Similar reasoning can be applied to the evolutionary history of ribosomes. If the RNA world view is correct, these most elaborate of RNA-containing structures, which are now involved with protein synthesis, must have had a different role before proteins existed. One possibility is that they were used to replicate RNA. Protoribosomes may have taken small strands of RNA from their surroundings and cut and pasted those which matched their template into a new, duplicate strand.
Opponents of the RNA world picture point to the chemical fragility of RNA and the fact that it is difficult to synthesize abiotically. According to some biologists, proteins must have evolved first because only they can furnish the full range of enzymatic capabilities needed to support even the most primitive form of life. Other researchers believe that, instead of evolving independently, RNA and proteins may have evolved together in the earliest of protocells. Yet, if such was the case, it is not clear how the division of cellular functions between these molecules took place.
Even supporters of the RNA world suspect that a molecule as complex as RNA was not manufactured at a stroke but evolved from some simpler self-replicating molecule. Stanley Miller and Leslie Orgel are among those who have suggested that RNA probably took over from some more primitive precursor. Orgel and his group, at the Salk Institute for Biological Studies in San Diego, have studied a compound known as peptide nucleic acid (PNA) which has the ability to replicate itself and catalyze reactions but is much simpler than RNA. They showed that PNA can act as a template both for its own replication and for the formation of RNA from its subcomponents.
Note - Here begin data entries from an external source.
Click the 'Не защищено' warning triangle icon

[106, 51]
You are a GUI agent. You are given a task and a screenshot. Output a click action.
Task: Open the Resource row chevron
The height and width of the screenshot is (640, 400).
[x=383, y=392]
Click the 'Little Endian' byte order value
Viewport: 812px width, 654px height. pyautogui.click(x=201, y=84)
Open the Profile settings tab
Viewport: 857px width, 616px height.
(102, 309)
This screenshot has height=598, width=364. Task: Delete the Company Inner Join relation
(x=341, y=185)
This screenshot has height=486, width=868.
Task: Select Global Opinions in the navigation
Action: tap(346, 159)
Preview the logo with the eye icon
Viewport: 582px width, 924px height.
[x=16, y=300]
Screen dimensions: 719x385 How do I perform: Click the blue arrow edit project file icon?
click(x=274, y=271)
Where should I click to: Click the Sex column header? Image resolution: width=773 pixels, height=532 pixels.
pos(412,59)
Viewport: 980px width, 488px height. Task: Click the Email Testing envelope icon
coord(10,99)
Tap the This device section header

Although, Orgel's team has not claimed that PNA itself may have been the primordial replicator (since it is not clear how this substance could have arisen under plausible prebiotic conditions) their work demonstrates that the evolution of a more complex self-replicating molecule from a simpler precursor is at least possible.
1. Miller, S. L., and Robertson, M. P. "An Efficient Prebiotic Synthesis
of Cytosine and Uracil," Nature, 375, 772 (1995).
2. Poole, A. M., Jeff ares, D. C., and Penny, D. "The Path from the RNA World," Journal of Molecular Evolution, 46, 1 (1998).